*Task goal*: Where a record contains a picture, omit it; otherwise reproduce the listing exactly.

*Records for the task*:
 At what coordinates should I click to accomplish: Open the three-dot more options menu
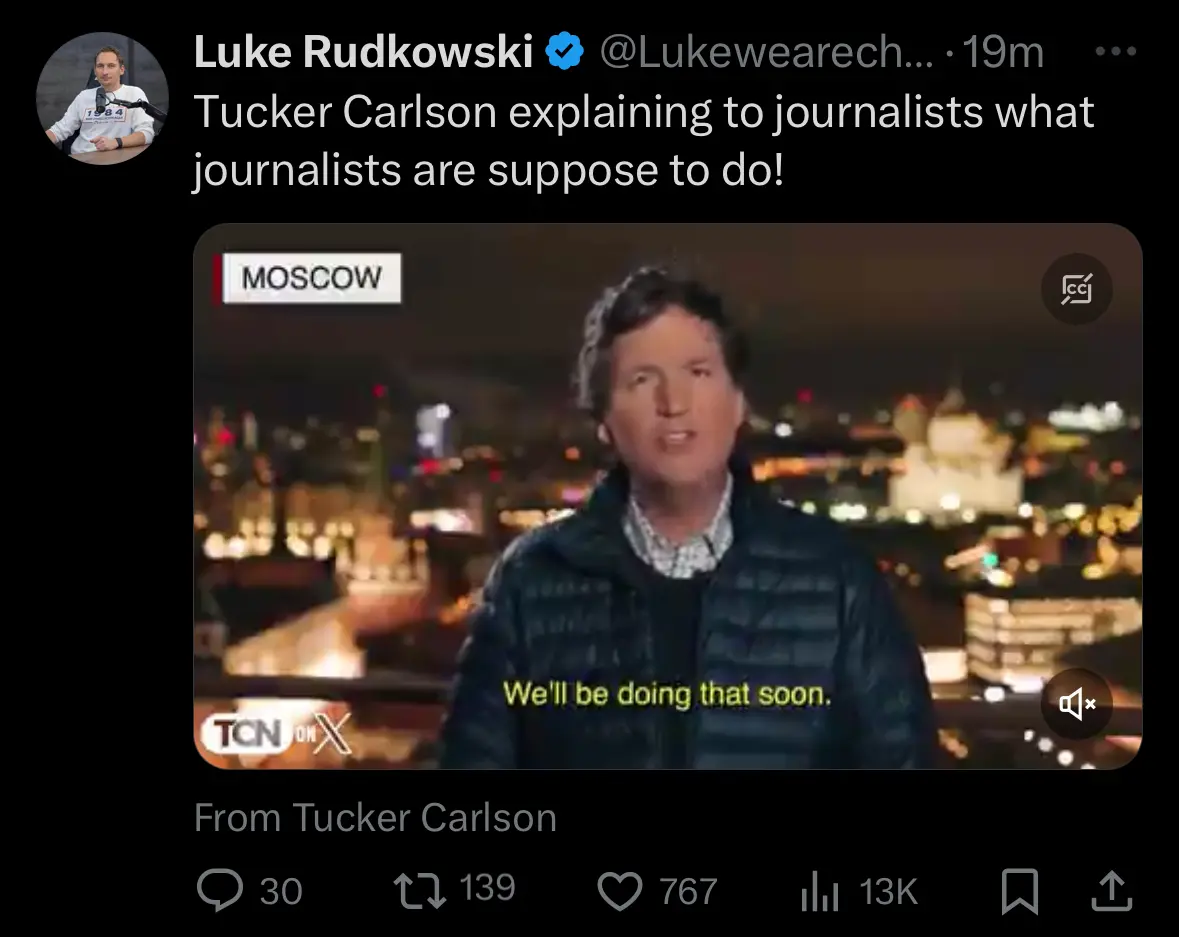pos(1116,52)
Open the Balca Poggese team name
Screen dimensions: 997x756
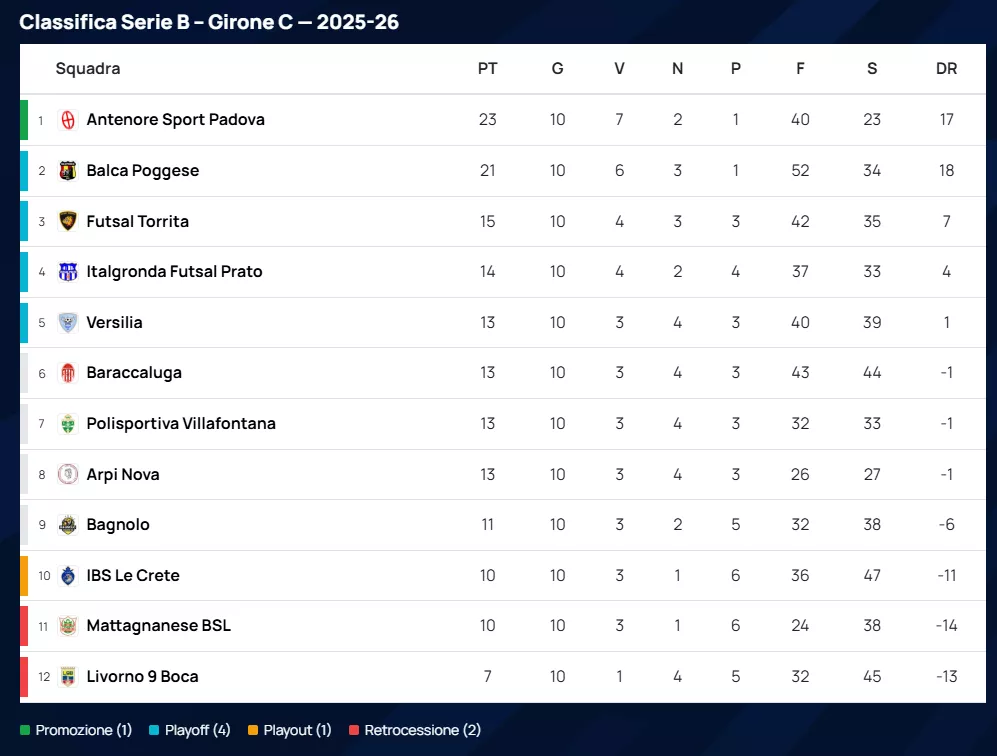tap(143, 171)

*Result of this task*:
 At what coordinates should I click to accomplish: Open the three-dot more options menu
pos(1116,52)
Open the Balca Poggese team name
Screen dimensions: 997x756
tap(143, 171)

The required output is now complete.